During the last couple of years of Bruce's life we outlined experiments in conjunction with Elizabeth “Libby” Merrifield and Norton Zinder to make ligands for the whole human genome. We knew from Brenner's work that the number of actual coding sequences was quite small. The number of coding sequences in the genome was somewhere between 20,000 and 30, 000. This meant we could synthesize peptide targets from the whole genome chemically on beads. Then we could use either a recombinant phage library constructed at Zinder's laboratory at the Rockefeller University or a chemical combinatorial library, which Bruce was starting to synthesize. The two would give different binding peptides which could be analyzed to determine the different constraints on a phage library versus a chemically synthesized library.
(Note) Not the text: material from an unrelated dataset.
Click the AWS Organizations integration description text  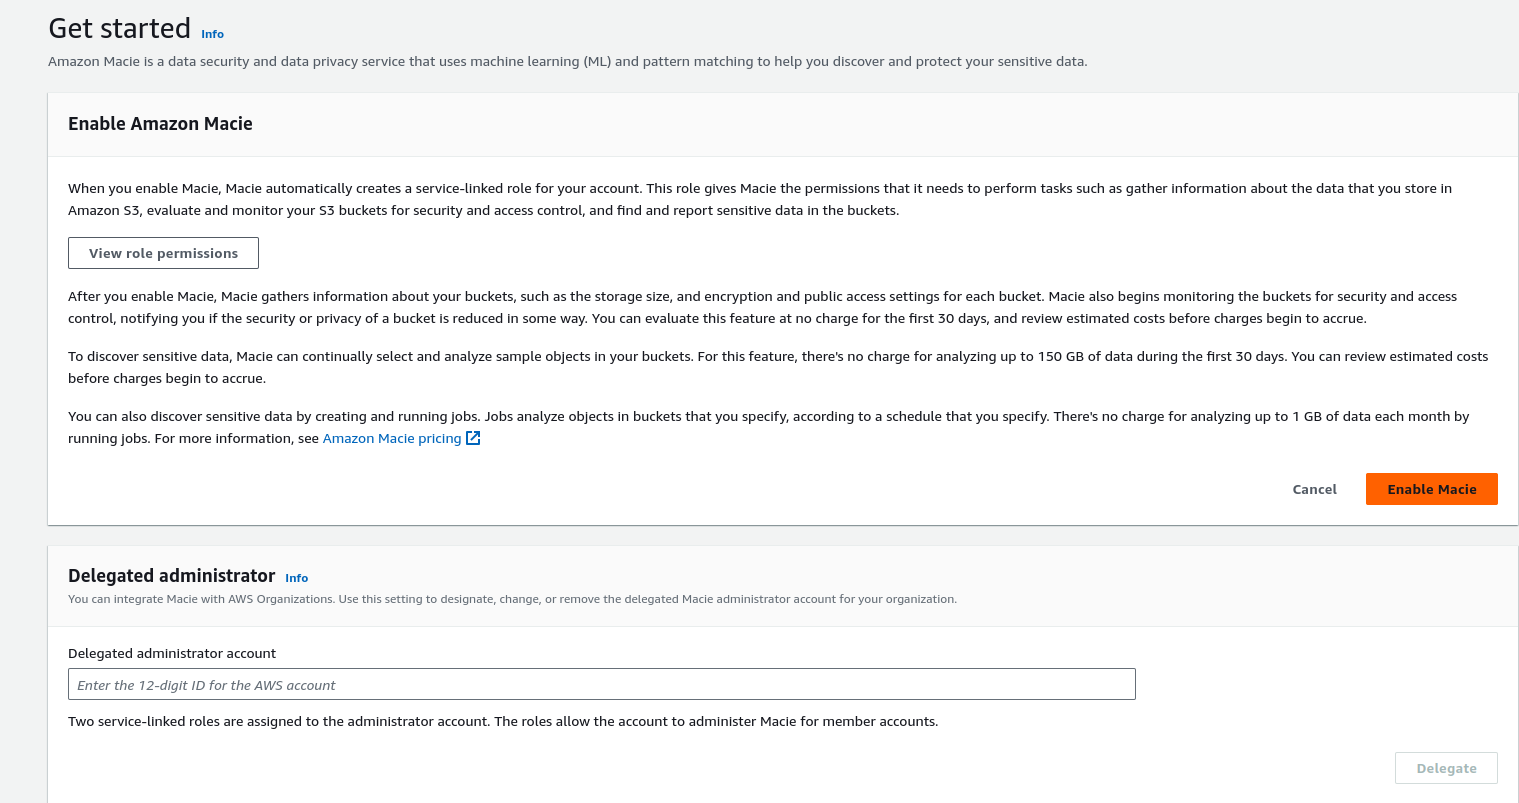512,599
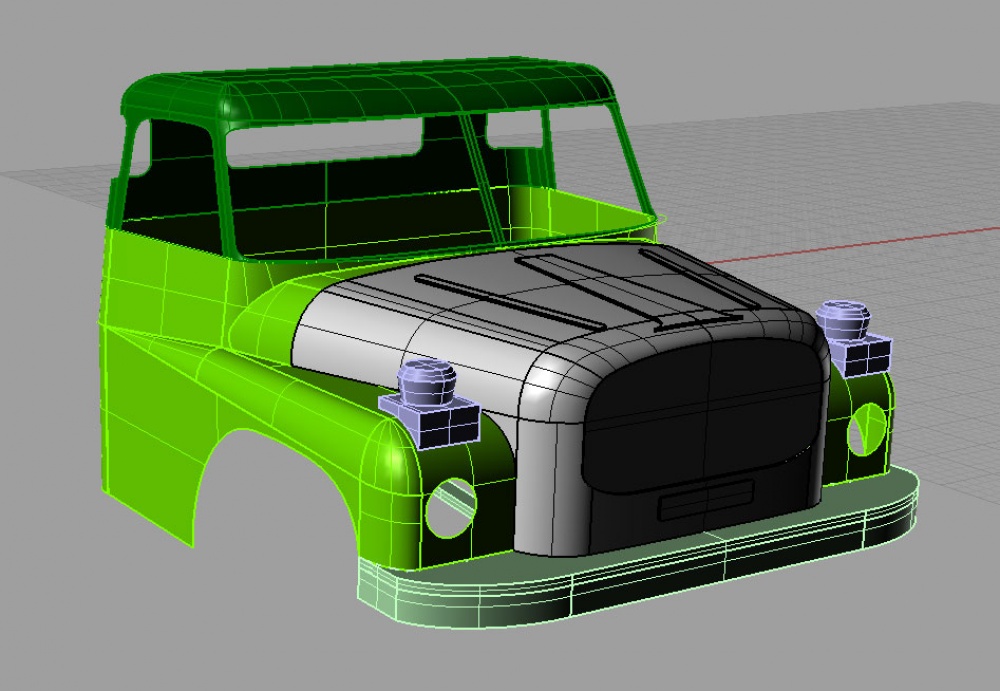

We intended to make a binding ligand for every target in the human genome. This is a project that should be continued and completed for Bruce. It was during the discussions about the combinatorial library that he was going to synthesize when he asked me the question “Why do white horses eat more than black horses?” The question had a rationale. The size of the library would be determined by the number and concentration of each peptide. Therefore, the answer was “because there are more white horses”. I did not remember the punch line until Libby Merrifield reminded me recently; and it sat on my head for years.
I last saw Bruce in the hospital at Lenox Hill in New York in January 2006. I came over to deliver a new paper and a new idea about miRNA. Even though he was very sick, he still encouraged me and nodded his interest and support. I do not allow myself to believe Bruce is still not here. For over 30 years, I use to come and go and he was always here to visit, to listen, to help, to encourage, and create something new.